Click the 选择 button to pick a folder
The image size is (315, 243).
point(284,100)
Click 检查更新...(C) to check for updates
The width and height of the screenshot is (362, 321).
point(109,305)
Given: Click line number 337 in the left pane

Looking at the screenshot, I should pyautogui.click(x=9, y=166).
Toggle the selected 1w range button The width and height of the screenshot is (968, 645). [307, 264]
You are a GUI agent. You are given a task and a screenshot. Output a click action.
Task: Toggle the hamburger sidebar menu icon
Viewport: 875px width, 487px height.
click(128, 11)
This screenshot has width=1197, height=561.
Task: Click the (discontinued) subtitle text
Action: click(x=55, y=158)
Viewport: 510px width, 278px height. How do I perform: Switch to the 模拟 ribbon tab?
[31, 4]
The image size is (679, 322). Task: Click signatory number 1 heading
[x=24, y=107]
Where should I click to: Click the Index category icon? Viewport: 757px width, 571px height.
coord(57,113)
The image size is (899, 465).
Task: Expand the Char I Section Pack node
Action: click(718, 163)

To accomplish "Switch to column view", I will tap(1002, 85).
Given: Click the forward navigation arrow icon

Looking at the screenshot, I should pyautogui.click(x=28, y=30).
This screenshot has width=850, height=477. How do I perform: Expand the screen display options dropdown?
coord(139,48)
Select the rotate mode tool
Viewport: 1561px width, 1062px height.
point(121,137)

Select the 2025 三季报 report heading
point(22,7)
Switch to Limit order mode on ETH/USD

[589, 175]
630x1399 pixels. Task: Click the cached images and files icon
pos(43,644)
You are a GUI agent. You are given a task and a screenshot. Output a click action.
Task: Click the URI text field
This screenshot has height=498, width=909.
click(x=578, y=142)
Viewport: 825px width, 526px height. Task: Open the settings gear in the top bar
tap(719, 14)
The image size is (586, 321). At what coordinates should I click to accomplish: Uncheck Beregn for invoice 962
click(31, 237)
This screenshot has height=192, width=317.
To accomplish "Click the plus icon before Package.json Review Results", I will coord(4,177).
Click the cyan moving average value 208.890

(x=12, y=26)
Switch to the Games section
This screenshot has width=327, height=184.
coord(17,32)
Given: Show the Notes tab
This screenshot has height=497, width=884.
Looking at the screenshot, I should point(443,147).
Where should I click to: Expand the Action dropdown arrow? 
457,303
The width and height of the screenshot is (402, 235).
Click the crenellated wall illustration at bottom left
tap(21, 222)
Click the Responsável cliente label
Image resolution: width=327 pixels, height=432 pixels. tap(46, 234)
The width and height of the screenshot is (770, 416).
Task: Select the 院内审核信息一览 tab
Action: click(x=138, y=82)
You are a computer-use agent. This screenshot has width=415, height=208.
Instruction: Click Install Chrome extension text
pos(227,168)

# PROBLEM DESCRIPTION
Copy every single line of the material above that holds "Toggle".

# THE COMPLETED TASK
Toggle the selected 1w range button The width and height of the screenshot is (968, 645). [307, 264]
Task: Toggle the hamburger sidebar menu icon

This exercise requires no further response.